Source/Disclosures
Published by:
Wang HY, et al. Featured Clinical Research: Part 2. Presented at: Society for Cardiovascular Angiography and Interventions Scientific Sessions; May 19-22, 2022; Atlanta.
Disclosures:
Wang reports receiving grant and/or research support from the Chinese Academy of Medical Sciences and Peking Union Medical College.
ATLANTA — Clopidogrel monotherapy after 12 months of event free post-PCI dual antiplatelet therapy was associated with fewer MACCE and bleeding events vs. aspirin monotherapy in high bleeding risk patients, a speaker reported.
Data presented at the Society for Cardiovascular Angiography and Interventions Scientific Sessions, showed that, at 30 months post-PCI, patients taking the P2Y12 inhibitor clopidogrel, as monotherapy experienced nearly half the risk for all-cause death, MI, definite/probable stent thrombosis, stroke or Bleeding Academic Research Consortium type 2, 3 or 5 bleeding compared with those taking aspirin monotherapy.
“Trials of early aspirin cessation were not designed to evaluate the effects of these strategies on the endpoints the medications are intended to influence, such as myocardial infarction, stent thrombosis and stroke, and that scarce information is available beyond 1 year,” Hao-Yu Wang, MD, of Fuwai Hospital, State Key Laboratory of Cardiovascular Disease, National Center for Cardiovascular Diseases, Chinese Academy of Medical Sciences and Peking Union Medical College in Beijing, said during a presentation. “
Prior studies, such as HOST-EXAM, evaluated the use of clopidogrel or aspirin monotherapy after 6 to 18 months of dual antiplatelet therapy following PCI.
As Healio previously reported, the HOST-EXAM primary endpoint of all-cause death, nonfatal MI, ischemic stroke, readmission for ACS or Bleeding Academic Research Consortium (BARC) bleeding type 3 or greater at 24 months was less frequent among patients taking clopidogrel compared with aspirin.
However, Wang said, “Optimal antiplatelet monotherapy during the chronic maintenance period beyond 12 months after PCI with drug-eluting stents in high-risk patients in real-world settings remains unclear.”
Utilizing the Fuwai PCI Registry, researchers identified 5,664 high-risk patients (mean age, 58 years; 76% men; 65% who had PCI for ACS; 17% at high bleeding risk) who were event-free during the initial 12 months of DAPT following PCI and were subsequently switched to either aspirin monotherapy (n = 3,690) or clopidogrel (n = 1,974).
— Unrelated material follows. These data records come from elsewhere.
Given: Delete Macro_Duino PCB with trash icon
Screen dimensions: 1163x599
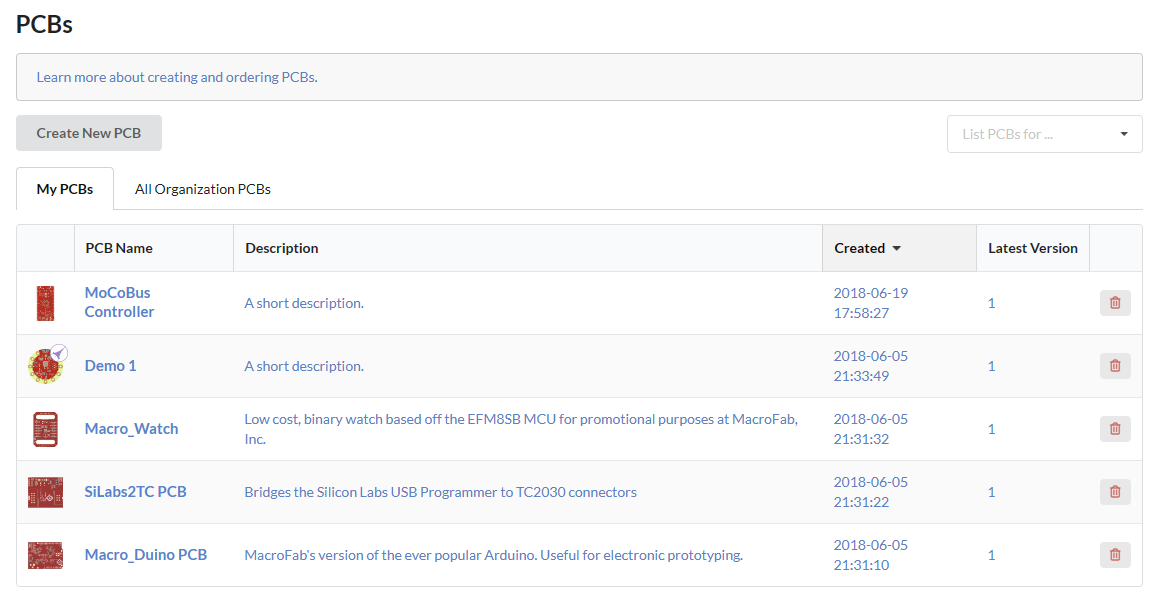Looking at the screenshot, I should (x=1115, y=555).
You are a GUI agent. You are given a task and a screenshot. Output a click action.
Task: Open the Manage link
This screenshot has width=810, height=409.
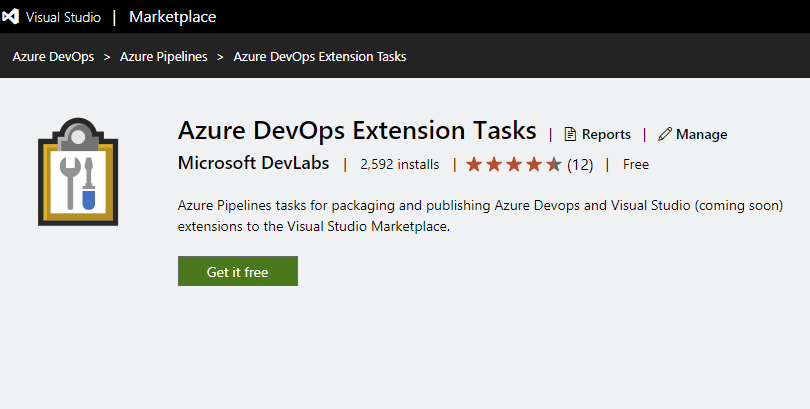701,134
The primary endpoint was a composite of all-cause death, MI, definite/probable stent thrombosis, stroke, or BARC bleeding type 2, 3 or 5, from 12 to 30 months. Secondary endpoints included MACCE, defined as all-cause death, MI, definite/probable stent thrombosis or stroke; and BARC bleeding type 2, 3 or 5.
At 30 months post-PCI, Wang and colleagues observed that 5% of patients taking aspirin monotherapy during the maintenance period experienced the primary composite endpoint compared with 2.5% of the clopidogrel cohort (HR = 0.557; 95% CI, 0.397-0.781; log-rank P = .001).
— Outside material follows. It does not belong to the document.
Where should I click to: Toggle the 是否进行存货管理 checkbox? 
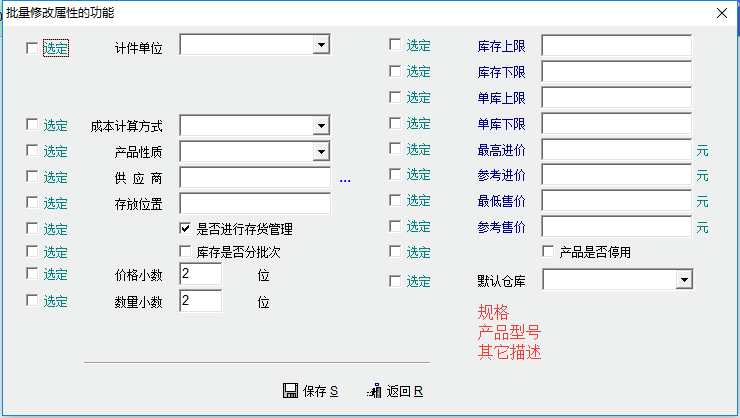coord(185,229)
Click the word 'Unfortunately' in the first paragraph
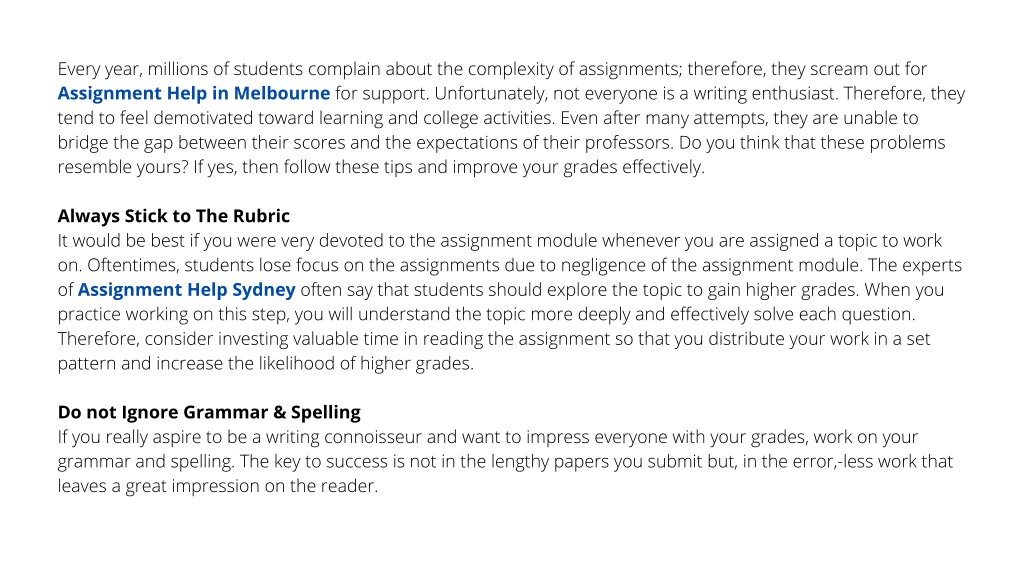This screenshot has width=1024, height=576. 490,93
Over the same period, 3.1% of patients taking aspirin monotherapy experienced the secondary composite endpoint of MACCE compared with 1% of those taking clopidogrel (HR = 0.442; 95% CI, 0.275-0.71; log-rank P = .001).
BARC bleeding type 2, 3 or 5 occurred in 2.1% of the aspirin group at 30 months compared with 1.5% of the clopidogrel arm (HR = 0.732; 95% CI, 0.454-1.181; log-rank P = .199).
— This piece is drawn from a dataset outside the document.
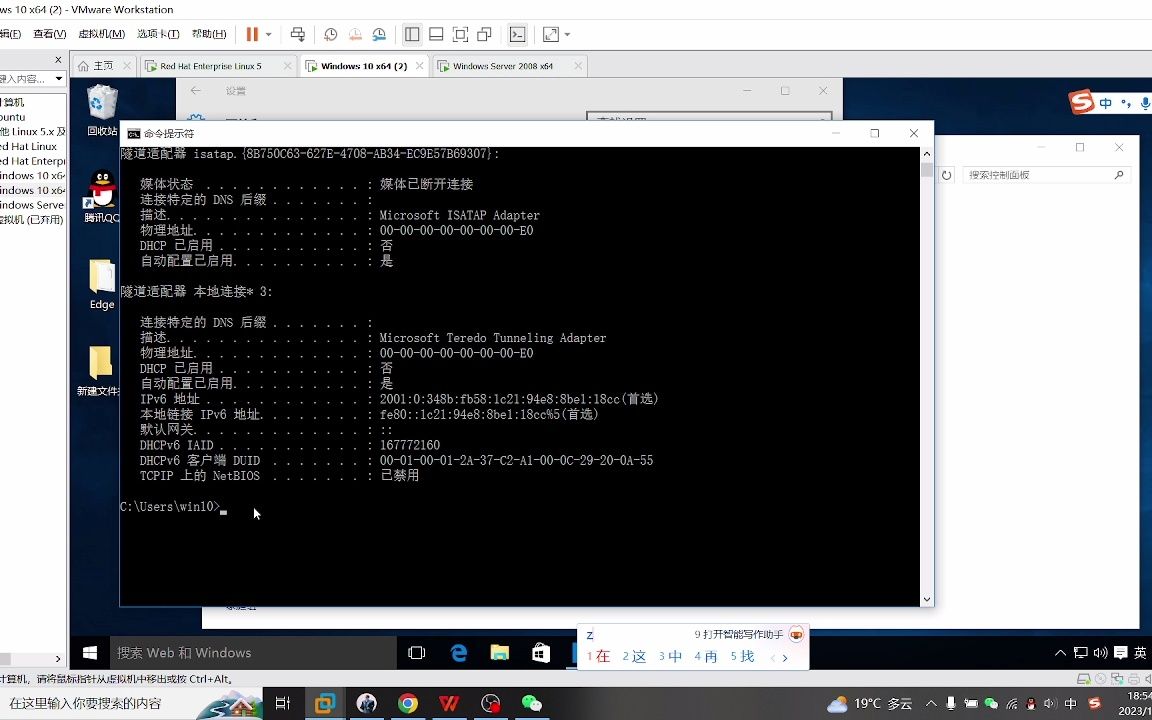This screenshot has width=1152, height=720.
Task: Revert the virtual machine to its snapshot
Action: [x=355, y=34]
Multivariable adjustment did not change the results, and the results did not vary according to prespecified subgroups.
“In this real-world study, clopidogrel monotherapy has effects on all-cause and cardiovascular mortality, as well as stroke, compared with aspirin monotherapy,” Wang said during the presentation. “Therefore, this strategy might be an effective alternative to aspirin for secondary prevention of cardiovascular disease.”